Senin, 30 Juli 2012

Antara Tuntutan Dan Tanggungjawab

Catatan Kepala: ”Resolusi ketenagakerjaan lebih berpeluang untuk bisa dicapai ketika masing-masing bersedia membangun kesetaraan antara tuntutan dan tanggungjawab.”
 
Ketika para buruh berdemo, apa yang Anda rasakan? Mungkin ada yang merasa prihatin. Kasihan. Merasa terwakili. Terganggu. Atau ada juga mengharapkan buruh di tempat lain ikut melakukan demo seperti itu. Undang-undang perburuhan menjelaskan bahwa yang disebut sebagai buruh itu adalah ‘setiap orang yang bekerja dengan menerima upah atau imbalan dalam bentuk lain’. Maka tidak peduli setinggi apapun gaji atau jabatan Anda, jika menerima upah atau imbalan atas pekerjaan yang Anda lakukan maka Anda adalah buruh. Saya juga buruh. Baik dulu ketika bekerja sebagai eksekutif profesional, maupun sekarang sebagai trainer dan pembicara publik. Saya bekerja untuk perusahaan yang menugaskan saya memberikan pelatihan, dan saya mendapatkan upah dari pekerjaan yang saya lakukan. Kita, sama buruhnya seperti mereka. Maka sebagai sesama buruh kita perlu saling menguatkan dan saling mengajak kepada kebaikan. Termasuk menemukan cara yang lebih baik untuk meningkatkan tarap hidupnya selain melalui demo.  Adakah cara lain itu? Ada.
 
Ketiga anak saya ‘berbondong-bondong’ memasuki kamar kami. Tujuannya; mengajukan petisi tentang kenaikan uang jajan. “Temanku dikasih Papanya bla..bla..bla..” katanya. Argumennya tidak laku. “Temanku jajannya blablabla…” Menguap juga. Tidak saya terima. Lalu katanya; “Yah, aku kan sekarang sekolahnya sampai sore terus….” Nah, yang ini baru masuk kedalam perhatian saya. Setelah kalkulasi ini-itu, akhirnya saya sadar bahwa ‘nilai wajar’ uang jajannya perlu disesuaikan. Maka saya pun menyetujui tuntutannya. Tapi kenaikan itu tidak gratis. They have to do something in return. Apa itu? Salah satu kebiasaan mereka yang sulit untuk diperabaiki adalah ‘malas mandi sore’. Harus disuruh dulu. Baru mau mandi.

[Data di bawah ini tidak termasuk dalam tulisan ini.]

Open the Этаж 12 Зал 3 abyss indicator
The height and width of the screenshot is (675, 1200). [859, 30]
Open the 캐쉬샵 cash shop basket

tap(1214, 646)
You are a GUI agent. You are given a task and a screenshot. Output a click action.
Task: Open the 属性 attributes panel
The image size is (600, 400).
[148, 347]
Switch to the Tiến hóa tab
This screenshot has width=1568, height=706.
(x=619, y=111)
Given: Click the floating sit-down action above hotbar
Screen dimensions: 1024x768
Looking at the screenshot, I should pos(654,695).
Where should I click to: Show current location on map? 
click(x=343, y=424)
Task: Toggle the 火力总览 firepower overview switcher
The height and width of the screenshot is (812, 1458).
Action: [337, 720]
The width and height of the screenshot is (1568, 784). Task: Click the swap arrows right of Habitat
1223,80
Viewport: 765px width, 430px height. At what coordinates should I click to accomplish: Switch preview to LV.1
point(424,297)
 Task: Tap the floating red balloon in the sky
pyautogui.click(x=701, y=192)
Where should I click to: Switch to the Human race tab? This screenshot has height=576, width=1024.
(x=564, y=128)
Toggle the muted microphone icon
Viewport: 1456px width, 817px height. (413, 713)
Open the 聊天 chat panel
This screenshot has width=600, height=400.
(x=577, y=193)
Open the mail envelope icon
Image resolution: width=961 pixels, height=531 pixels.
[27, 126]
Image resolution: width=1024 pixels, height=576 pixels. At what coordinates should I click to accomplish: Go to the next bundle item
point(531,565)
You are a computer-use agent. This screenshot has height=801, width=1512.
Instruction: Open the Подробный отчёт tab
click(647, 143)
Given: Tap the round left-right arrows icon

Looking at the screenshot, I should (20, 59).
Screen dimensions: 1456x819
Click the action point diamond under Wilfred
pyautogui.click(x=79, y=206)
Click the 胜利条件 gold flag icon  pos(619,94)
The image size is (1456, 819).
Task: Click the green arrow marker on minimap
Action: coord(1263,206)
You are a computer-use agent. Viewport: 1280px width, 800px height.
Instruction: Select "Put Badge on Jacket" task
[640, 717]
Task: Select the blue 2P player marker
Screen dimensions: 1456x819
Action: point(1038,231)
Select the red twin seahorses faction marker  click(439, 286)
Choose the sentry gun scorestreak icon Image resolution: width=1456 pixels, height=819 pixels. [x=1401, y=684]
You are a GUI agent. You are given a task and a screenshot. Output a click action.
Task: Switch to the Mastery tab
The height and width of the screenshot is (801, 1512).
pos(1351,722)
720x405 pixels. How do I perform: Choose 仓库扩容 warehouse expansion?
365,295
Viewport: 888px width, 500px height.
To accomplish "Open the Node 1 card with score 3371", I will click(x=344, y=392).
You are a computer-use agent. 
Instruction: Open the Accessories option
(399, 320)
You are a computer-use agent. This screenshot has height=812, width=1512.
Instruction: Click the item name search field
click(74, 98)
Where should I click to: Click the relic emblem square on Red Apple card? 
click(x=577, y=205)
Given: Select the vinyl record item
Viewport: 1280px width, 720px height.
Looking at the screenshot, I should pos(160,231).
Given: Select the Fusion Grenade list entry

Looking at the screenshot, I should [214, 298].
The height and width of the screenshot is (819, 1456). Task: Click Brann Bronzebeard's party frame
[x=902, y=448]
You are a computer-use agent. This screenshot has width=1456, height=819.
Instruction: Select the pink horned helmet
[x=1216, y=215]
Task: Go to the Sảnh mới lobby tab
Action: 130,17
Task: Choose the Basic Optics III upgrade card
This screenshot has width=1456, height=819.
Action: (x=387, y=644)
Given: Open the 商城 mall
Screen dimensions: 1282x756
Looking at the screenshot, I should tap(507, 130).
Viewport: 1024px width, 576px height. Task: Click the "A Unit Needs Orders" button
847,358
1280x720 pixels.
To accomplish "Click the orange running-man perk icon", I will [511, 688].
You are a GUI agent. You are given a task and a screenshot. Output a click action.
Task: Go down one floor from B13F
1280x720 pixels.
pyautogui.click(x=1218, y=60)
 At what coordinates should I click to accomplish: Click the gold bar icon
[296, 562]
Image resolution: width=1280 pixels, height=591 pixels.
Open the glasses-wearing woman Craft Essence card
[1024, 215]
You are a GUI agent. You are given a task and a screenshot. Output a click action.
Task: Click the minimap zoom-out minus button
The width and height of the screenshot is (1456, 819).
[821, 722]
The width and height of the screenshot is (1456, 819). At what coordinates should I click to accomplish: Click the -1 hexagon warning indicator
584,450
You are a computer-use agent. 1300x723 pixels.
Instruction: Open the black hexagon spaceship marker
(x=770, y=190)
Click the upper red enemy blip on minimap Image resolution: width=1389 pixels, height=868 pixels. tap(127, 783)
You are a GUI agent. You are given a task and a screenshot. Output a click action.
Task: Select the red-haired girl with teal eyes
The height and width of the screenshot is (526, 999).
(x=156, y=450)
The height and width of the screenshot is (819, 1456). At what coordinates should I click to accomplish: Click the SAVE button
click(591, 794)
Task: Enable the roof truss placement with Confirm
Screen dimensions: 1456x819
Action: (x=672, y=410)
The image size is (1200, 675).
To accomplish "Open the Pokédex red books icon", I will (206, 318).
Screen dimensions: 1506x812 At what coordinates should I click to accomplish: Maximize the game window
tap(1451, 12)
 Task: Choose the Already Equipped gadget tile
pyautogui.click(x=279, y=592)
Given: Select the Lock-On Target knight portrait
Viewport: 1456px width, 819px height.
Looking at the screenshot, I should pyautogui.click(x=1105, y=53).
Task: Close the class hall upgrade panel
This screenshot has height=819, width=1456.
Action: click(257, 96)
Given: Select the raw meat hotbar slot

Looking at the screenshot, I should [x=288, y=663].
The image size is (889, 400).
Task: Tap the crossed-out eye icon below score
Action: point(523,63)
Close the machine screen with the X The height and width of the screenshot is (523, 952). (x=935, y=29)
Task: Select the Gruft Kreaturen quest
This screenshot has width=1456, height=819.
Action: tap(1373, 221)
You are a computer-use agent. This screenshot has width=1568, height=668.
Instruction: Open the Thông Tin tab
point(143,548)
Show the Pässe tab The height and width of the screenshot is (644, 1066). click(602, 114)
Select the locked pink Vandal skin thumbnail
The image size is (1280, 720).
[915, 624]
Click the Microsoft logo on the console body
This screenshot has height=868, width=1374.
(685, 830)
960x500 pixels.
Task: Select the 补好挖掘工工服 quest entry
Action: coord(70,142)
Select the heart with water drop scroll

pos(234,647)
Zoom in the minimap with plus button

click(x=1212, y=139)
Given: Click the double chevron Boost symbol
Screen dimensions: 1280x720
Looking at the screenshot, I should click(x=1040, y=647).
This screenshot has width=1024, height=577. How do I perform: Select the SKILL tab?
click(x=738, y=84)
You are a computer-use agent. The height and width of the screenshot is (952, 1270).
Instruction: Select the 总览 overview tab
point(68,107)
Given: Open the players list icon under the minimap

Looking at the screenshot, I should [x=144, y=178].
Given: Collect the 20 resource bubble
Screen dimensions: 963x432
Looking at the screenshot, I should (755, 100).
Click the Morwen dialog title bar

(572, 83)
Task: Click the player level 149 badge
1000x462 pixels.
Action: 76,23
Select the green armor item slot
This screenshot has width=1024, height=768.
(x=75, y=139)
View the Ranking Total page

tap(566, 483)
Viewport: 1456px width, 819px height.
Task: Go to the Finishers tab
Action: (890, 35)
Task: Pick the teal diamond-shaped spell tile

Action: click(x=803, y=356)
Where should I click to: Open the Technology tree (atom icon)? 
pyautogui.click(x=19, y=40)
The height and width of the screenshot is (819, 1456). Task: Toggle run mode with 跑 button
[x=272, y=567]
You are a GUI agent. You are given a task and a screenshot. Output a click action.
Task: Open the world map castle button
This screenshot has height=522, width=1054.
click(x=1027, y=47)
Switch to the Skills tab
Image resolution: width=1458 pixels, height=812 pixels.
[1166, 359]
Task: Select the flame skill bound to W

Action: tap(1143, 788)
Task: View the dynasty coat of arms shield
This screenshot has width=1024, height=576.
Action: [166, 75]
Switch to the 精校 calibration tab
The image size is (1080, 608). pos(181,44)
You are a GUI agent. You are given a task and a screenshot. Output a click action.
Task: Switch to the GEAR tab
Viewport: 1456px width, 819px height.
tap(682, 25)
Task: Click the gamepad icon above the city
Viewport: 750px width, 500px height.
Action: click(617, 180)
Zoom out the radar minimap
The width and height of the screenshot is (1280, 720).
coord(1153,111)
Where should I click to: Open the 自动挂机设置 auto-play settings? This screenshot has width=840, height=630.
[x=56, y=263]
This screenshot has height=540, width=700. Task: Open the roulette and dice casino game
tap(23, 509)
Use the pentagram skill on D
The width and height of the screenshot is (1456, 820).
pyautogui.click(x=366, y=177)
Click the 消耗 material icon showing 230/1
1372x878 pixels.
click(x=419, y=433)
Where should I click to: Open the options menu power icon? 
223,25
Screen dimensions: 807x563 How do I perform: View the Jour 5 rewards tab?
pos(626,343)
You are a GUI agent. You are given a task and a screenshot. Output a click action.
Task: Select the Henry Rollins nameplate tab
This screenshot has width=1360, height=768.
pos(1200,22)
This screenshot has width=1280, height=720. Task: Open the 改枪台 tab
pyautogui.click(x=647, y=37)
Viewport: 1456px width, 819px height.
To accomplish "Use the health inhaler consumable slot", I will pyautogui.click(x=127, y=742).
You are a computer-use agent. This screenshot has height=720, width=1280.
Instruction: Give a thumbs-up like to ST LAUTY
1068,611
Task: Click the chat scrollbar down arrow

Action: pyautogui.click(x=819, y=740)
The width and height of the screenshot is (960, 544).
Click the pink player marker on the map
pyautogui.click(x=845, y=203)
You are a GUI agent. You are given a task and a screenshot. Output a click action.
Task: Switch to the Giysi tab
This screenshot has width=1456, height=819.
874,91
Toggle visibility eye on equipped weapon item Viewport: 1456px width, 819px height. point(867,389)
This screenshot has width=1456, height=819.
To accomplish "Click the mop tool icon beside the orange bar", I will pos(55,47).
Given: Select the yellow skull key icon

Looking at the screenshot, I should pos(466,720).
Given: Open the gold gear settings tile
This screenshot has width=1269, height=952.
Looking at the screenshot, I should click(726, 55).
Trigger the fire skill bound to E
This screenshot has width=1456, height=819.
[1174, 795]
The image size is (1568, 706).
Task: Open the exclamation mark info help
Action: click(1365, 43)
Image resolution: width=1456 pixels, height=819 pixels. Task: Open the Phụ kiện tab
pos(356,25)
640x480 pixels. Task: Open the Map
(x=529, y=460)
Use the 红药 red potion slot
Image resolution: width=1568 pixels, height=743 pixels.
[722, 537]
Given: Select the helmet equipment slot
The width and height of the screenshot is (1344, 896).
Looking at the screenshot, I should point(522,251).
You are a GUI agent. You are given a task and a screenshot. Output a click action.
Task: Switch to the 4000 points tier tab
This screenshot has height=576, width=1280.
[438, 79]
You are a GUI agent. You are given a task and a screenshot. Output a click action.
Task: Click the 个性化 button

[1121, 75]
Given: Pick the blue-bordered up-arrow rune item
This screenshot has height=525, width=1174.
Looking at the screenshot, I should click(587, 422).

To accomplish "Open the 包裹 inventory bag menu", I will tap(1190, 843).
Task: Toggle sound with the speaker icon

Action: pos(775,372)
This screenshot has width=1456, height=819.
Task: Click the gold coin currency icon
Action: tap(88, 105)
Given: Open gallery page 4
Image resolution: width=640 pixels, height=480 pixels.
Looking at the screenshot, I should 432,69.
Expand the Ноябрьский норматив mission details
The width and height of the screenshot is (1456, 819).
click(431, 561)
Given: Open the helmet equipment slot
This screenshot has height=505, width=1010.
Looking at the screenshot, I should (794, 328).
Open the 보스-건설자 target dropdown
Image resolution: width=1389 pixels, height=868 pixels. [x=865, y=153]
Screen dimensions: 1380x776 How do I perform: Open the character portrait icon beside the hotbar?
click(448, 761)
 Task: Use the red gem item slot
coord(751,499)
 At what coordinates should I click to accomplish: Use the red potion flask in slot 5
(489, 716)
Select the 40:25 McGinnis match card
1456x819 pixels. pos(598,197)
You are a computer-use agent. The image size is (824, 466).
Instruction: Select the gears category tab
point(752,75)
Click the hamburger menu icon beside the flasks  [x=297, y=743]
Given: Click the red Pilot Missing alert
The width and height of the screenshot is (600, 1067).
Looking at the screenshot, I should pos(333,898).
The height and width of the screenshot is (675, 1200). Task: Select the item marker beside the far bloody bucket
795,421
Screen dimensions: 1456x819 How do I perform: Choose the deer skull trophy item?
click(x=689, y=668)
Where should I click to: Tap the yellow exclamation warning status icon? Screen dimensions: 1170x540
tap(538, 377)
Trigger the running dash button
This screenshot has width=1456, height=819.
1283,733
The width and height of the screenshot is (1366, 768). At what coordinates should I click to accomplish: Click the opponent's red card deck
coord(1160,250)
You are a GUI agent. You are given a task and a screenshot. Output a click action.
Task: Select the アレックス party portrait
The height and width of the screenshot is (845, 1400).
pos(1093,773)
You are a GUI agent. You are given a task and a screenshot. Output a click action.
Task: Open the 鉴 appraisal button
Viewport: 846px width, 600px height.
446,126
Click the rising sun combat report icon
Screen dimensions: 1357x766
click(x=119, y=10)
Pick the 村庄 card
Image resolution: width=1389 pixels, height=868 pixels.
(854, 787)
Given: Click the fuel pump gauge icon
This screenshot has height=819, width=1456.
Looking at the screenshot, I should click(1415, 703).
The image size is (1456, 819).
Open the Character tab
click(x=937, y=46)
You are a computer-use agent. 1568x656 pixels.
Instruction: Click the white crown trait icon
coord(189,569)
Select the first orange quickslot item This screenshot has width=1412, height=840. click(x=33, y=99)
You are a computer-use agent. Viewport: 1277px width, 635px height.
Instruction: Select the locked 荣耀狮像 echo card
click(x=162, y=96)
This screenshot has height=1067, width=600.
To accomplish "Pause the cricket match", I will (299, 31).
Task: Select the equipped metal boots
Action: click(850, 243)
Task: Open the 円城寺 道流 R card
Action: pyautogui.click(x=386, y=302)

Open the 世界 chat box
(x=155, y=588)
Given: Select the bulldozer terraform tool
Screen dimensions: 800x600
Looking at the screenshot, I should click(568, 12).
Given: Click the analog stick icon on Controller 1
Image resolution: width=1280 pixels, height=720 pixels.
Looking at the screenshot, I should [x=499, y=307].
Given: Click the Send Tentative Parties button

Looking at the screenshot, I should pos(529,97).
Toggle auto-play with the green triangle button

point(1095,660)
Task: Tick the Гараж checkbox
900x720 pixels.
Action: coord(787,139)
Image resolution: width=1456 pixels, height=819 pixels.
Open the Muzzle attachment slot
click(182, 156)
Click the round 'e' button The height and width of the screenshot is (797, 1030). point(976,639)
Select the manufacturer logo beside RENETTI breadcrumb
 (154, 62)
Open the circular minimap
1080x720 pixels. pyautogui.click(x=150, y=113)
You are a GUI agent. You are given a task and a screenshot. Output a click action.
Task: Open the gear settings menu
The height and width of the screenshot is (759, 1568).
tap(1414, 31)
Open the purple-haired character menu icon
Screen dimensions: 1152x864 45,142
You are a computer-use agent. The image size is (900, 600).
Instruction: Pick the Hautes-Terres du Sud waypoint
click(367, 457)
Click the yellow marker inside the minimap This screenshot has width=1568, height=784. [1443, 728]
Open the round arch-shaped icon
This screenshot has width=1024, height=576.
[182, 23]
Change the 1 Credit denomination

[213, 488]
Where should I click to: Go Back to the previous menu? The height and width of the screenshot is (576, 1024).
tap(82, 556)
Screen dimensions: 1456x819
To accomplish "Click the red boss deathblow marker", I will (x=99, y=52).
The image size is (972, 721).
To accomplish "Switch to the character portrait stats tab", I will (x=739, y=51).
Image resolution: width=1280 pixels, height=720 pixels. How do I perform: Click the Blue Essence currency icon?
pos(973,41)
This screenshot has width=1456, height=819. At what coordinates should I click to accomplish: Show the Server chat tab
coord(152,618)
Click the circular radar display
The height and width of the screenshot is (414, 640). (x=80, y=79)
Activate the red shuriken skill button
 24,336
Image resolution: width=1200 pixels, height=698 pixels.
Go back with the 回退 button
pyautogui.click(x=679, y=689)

Maka kami pun membuat kesepakatan ini: “Saya menambah uang jajan harian, sedangkan mereka harus mandi sebelum magrib tanpa disuruh.” Konsekuensinya, kalau tidak mandi sebelum magrib jatah uang jajannya dipotong sebesar ‘kenaikan’ yang disepakati. Deal. Sejak saat itu, kami tidak perlu lagi berteriak-teriak menyuruh mereka mandi. Tidak sama, tapi mirip dengan tuntutan klasik para buruh kepada perusahaan. Hanya ada satu cara untuk menyelesaikannya, yaitu; pengambil keputusan melihat secara jernih kondisi real dan kebutuhan pekerja lalu sekuat tenaga memenuhinya. Dan para pekerja, memperbaiki sikap serta perilaku kerjanya untuk menghasilkan produktivitas yang lebih baik sehingga perusahaan menjadi lebih kompetitif dan lebih berdaya saing. Resolusi ketenagakerjaan lebih berpeluang untuk bisa dicapai ketika masing-masing bersedia membangun kesetaraan antara tuntutan dan tanggungjawab. Bagi Anda yang tertarik menemani saya mendalami kesetaraan antara tuntutan dan tanggungjawab ini, saya ajak memulainya dengan menerapkan 5 sudut pandang Natural Intelligence (NatIn™), berikut ini:
 
1.      Tunaikan tanggungjawab masing-masing.  Perusahaan itu dibuat dengan tujuan untuk mencetak laba. Sifat dasarnya demikian. Itu tidak selalu berarti buruk. Memang perusahaan harus untung. Jika tidak, takkan pernah ada orang yang tertarik berinvestasi. Sebaliknya, seseorang bekerja untuk memenuhi kebutuhan hidupnya. Tak seorang pun mau bekerja gratisan. Sifat alami kita demikian. Mungkin, masih banyak pengusaha yang mengabaikan tanggungjawabnya. Sama seperti halnya para pekerja yang tidak menjalankan tanggungjawab profesionalnya. Sebagai pekerja, kita menuntut perusahaan menunaikan tanggungjawabnya. Seyogyanya, kita juga  memastikan tanggungjawab kita sudah tunai seluruhnya. “Gua sudah paham itu!” Mungkin kita berpikir begitu. Paham, tidak berarti melaksanakannya dengan penuh. Zaman sekarang, mudah melihat karyawan yang tidak sepenuhnya menjalankan amanahnya di jam ketika seharusnya mereka bekerja. Bahkan dikalangan mereka yang sudah dibayar besar. Ini bukan sekedar soal etika profesional. Melainkan juga penyokong handal ketika suatu saat nanti kita ‘menuntut’ sesuatu pada perusahaan. Jika tanggungjawab kita belum ditunaikan sebaik-baiknya, bagaimana kita mengharapkan adanya kenaikan? Jelas. Kedua belah pihak memiliki kebutuhan. Dan keduanya bisa saling menutupi kebutuhan itu dengan menunaikan tanggungjawabnya masing-masing.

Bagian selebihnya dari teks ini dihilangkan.